[start]
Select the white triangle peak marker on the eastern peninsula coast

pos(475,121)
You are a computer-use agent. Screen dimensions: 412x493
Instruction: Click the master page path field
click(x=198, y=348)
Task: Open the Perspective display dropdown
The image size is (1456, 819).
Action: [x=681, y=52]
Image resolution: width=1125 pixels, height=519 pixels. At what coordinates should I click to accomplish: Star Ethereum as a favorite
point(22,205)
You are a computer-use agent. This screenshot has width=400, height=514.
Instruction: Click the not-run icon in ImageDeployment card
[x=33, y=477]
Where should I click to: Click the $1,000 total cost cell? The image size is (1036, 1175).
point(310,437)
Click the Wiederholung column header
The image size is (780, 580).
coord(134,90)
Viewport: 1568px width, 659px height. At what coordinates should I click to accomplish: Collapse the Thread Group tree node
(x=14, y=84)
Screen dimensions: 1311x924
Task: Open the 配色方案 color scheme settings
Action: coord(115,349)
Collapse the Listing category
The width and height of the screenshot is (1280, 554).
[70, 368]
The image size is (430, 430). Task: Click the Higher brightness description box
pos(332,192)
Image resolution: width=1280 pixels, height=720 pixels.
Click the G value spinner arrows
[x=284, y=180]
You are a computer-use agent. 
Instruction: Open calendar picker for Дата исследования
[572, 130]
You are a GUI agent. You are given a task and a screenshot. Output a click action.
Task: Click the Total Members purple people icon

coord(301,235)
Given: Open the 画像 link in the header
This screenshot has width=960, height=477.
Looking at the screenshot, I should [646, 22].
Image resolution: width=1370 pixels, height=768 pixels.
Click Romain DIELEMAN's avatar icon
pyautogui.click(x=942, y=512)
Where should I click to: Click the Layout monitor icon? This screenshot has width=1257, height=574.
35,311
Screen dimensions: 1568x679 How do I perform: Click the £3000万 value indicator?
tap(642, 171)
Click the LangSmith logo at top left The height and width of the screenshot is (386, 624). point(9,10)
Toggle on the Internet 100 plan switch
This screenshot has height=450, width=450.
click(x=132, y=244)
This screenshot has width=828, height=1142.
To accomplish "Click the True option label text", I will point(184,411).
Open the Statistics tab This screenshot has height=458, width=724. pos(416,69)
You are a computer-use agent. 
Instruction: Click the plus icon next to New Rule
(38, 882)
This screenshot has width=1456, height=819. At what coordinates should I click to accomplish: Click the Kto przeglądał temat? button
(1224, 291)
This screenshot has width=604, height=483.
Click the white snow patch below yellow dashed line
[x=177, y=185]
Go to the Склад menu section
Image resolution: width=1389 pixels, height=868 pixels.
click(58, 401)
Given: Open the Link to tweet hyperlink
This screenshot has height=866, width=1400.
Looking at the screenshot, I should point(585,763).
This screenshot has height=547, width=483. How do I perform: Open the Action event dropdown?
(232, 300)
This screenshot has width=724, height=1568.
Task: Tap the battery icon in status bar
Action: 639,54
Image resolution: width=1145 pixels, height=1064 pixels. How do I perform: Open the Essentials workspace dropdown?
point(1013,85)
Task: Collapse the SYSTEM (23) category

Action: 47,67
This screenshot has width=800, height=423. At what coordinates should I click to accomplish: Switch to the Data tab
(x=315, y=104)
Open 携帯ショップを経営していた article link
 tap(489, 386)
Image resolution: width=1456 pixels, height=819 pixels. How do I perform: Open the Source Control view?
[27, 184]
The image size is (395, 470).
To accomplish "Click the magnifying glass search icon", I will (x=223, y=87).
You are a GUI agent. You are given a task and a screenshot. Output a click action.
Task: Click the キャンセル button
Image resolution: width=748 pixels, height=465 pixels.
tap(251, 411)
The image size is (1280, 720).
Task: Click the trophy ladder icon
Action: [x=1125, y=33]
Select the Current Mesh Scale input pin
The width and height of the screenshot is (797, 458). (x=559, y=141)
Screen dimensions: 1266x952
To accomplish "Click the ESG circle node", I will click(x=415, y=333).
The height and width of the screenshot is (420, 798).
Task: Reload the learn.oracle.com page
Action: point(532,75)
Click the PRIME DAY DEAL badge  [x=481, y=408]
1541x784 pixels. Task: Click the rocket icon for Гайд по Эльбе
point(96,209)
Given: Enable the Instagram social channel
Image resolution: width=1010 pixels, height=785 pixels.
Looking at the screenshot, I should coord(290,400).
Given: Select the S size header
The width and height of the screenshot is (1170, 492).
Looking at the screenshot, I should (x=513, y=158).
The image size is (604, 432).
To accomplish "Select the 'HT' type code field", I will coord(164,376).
[end]
**Your objective:** Copy out each line of the entries above that contains the word "white". Case counts, so only count lines where it appears with that exact capitalization.

**Worked solution:**
Select the white triangle peak marker on the eastern peninsula coast
Click the white snow patch below yellow dashed line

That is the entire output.